Il fatto che un autore s’immerga nell’analisi di
un argomento tanto terribile, suscita spesso domande sulle sue
motivazioni. Nutrivo grande interesse per la matematica e il
suo rapporto con la filosofia; una conversazione casuale con
uno dei miei professori dell’Università di Vienna,
Friederich Kainz, mi ha portato su una strada diversa. Venendo
a sapere che ero armeno, egli mi ha spinto a leggere I Quaranta
Giorni del Mussa Dagh, il famoso romanzo di Franz Werfel, che
era stato un tempo un suo condiscepolo. Werfel gli aveva confidato
che la ragione principale per cui aveva scritto questo romanzo
era la necessità d’informare il resto del mondo,
e in particolare gli Ebrei, per mezzo della letteratura, dello
spaventoso presagio che lo sterminio degli Armeni rappresentava.
L’impatto di questo libro, tragico nella sua essenza,
sul mio temperamento in via di formazione, fu immenso. Questo
libro esponeva la configurazione asimmetrica di fenomeni come
la pietà umana nello sconforto, la resistenza e l’eroismo
contro la sorte avversa da una parte e, dall’altra, l’inesorabile
crudeltà accentuata dall’indifferenza delmondo.

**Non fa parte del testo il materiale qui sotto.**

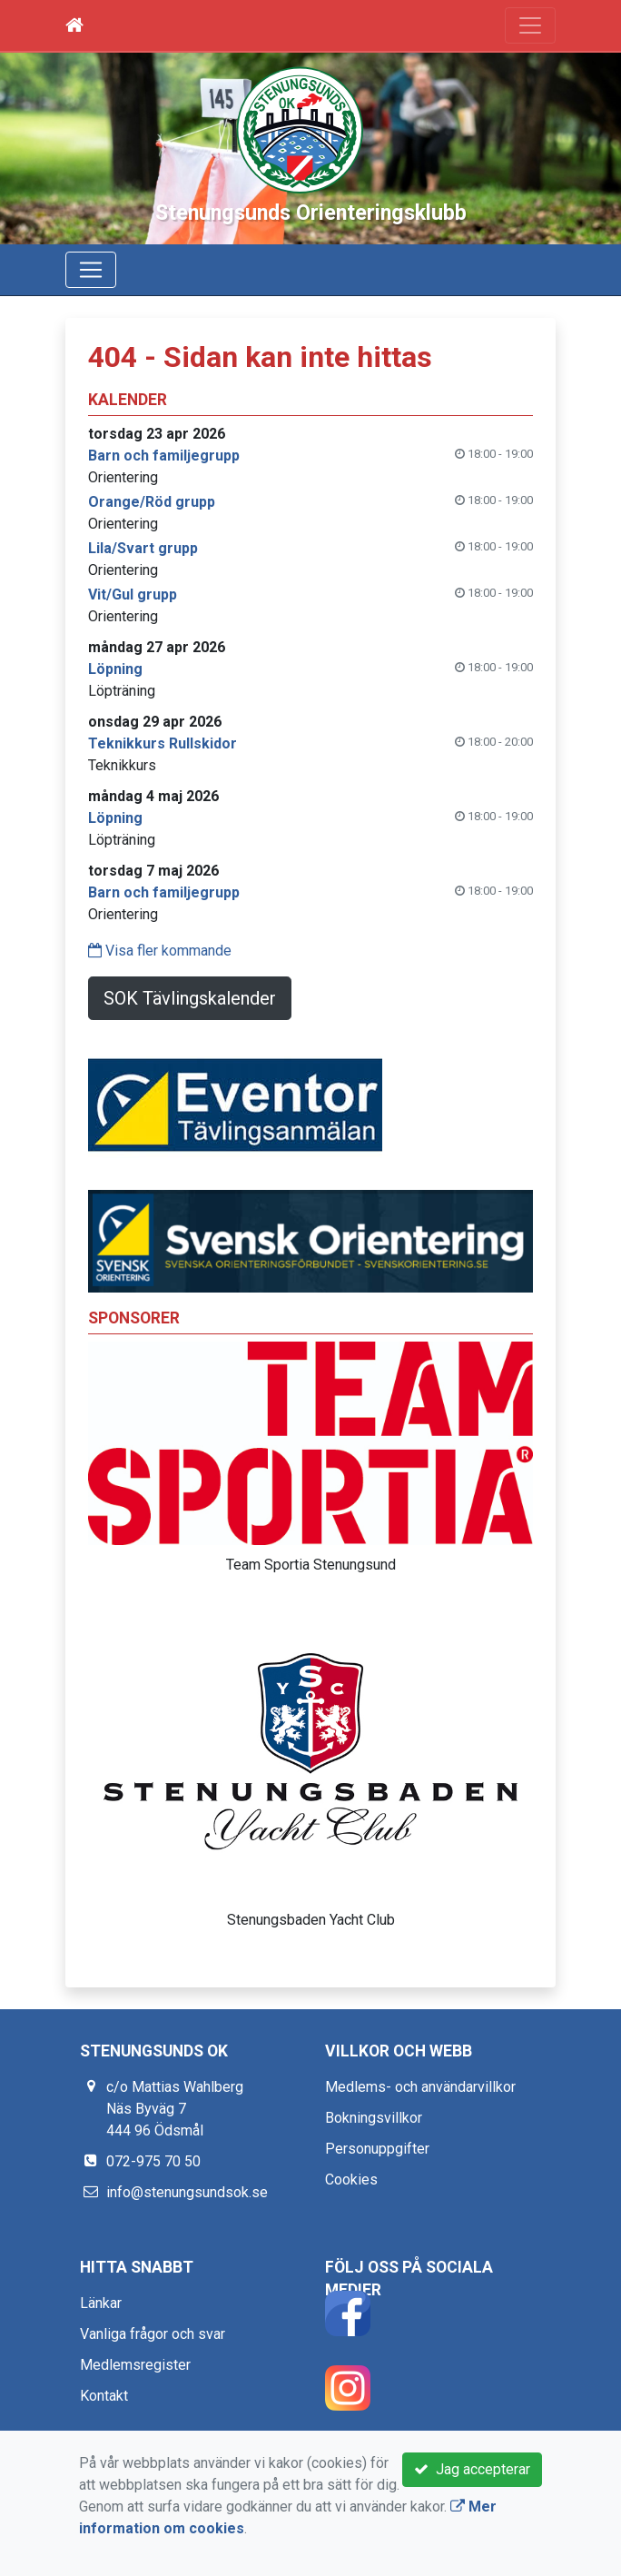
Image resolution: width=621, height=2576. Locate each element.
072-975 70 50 (153, 2161)
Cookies (351, 2179)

Egli seppe orientarmi definitivamente e mi aiutò a concentrarmi
su un campo ben preciso di ricerche, che possiamo chiamare la
“vittimizzazione” di una collettività vulnerabile
ad opera di un gruppo potente determinato a distruggerla. Sembra
che, in certe circostanze, le idee possano avere ancora conseguenze
reali.
Il presente libro è il risultato di decenni di lavoro.